The story of slavery in America is compelling and worthy of such attention. But reducing the whole of America to the sin of slavery and racism that America has tried so hard to reject -- by shedding blood in the Civil War, by passing the Civil Rights Act, by twice electing Barack Obama to the White House -- is absurd. But revealing.
I talked about this on "The Chicago Way" podcast with Tom Bevan, co-founder of Real Clear Politics. His website publishes a wide spectrum of politically diverse views. (Disclosure: I consider Bevan a friend, and my column has been linked on that site.)
Real Clear is what I once imagined the New York Times to be, before it took on such an overwhelming liberal bent.
"What happened to just reporting the news, as (RCP columnist) Carl Cannon says, without fear or favor?" he asked. "The New York Times is a for-profit institution and must cater to the whims of their readers or they'll cease to exist as a business. Their readers are upper-class white liberals ... the Times felt like it had to be part of the resistance to succeed with their readers. That strategy succeeded. But they're caught in this cycle. They're no longer the paper of record."
The short-term benefits of defining America by race may help Democrats and soothe subscribers at the New York Times.
But what it does long term, to journalism, to the republic, doesn't concern the left, just as it doesn't concern Trump.
He's not introspective. An introspective man couldn't, wouldn't have said some of the things he's said. He's a purely transactional politician, as cynical as his opponents.

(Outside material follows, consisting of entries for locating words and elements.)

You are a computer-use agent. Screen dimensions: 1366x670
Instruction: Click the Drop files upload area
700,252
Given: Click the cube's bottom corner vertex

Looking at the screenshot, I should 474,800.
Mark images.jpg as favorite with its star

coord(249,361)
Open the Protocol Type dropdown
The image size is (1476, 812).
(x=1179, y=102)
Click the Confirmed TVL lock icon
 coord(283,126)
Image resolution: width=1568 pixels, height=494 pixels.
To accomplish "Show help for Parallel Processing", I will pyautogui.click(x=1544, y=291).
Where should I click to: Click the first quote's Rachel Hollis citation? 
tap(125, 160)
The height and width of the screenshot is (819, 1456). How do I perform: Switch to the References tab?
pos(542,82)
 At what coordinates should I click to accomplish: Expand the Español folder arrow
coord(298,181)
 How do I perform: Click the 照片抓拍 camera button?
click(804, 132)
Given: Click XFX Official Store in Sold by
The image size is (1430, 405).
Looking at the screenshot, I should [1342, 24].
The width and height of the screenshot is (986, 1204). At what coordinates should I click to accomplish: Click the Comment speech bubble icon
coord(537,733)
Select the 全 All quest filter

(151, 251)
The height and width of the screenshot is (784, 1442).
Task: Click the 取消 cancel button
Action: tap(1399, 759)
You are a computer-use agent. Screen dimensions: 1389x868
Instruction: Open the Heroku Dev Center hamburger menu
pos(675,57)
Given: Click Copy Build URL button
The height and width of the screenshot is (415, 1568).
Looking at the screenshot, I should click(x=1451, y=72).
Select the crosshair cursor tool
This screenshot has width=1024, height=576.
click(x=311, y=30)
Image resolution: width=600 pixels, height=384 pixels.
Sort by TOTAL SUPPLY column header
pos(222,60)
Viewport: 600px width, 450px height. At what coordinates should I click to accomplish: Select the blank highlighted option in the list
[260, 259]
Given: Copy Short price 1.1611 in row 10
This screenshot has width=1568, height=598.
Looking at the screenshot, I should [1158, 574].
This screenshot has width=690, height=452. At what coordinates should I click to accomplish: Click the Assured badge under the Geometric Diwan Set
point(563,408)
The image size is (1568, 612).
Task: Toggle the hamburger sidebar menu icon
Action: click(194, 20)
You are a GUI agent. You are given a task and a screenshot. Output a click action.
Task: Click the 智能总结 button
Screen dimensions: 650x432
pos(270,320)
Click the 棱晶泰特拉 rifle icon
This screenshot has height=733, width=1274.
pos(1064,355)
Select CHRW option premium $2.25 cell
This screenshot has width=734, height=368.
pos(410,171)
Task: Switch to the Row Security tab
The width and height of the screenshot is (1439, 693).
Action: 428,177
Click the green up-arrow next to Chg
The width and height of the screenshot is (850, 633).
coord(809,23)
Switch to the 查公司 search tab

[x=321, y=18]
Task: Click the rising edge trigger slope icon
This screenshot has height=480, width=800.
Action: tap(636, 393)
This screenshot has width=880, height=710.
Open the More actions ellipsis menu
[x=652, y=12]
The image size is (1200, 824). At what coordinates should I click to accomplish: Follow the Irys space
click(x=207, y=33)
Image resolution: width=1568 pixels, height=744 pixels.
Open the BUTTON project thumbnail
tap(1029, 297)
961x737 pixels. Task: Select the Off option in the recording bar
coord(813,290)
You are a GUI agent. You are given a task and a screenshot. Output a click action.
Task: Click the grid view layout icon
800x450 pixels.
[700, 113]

In the short term, Democrats and their media allies are using race and charges of "white supremacy" to herd those 60 million or so Trump voters back into Hillary Clinton's basket of deplorables.
But once you brand 60 million people as "white supremacists," and "Nazis," what can you do with them? If Democrats win in 2020, will Trump voters be welcomed back into some brave new Trumpless America?
Will the left open its arms and call them brothers and sisters on the condition they agree to kneel like penitent sinners and burn their MAGA hats in ceremonies of public redemption?
No. It doesn't work like that.
Recently, presidential candidates Sens. Kamala Harris and Elizabeth Warren reminded their faithful that Michael Brown, a black man of Ferguson, Mo., was "murdered" by a white cop. Ferguson erupted in riots after Brown's death.
Warren and Harris are both lawyers. They know that the Obama Justice Department tried mightily, but did not, could not find that Brown had been murdered.
But they incite anyway. Because they want to win.
The American political media, relentless in ferreting out even a whiff of suspected racism among conservatives, largely gave them a pass.
According to PolitiFact, a liberal standard of truth, their use of "murder" was problematic, but not a lie.
PolitiFact said "the significance of Harris' and Warren's use of the word (murder) is open to some dispute, we won't be rating their tweets on the Truth-O-Meter."
Of course not.
Watching our politics, as some Americans have their individuality stripped away by identity politics, as others are kicked to the margins of society, as I mourn journalism as I remember it, I'm reminded of something.
Ernest Hemingway's explanation of how a man went bankrupt:
Two ways. Gradually and then suddenly.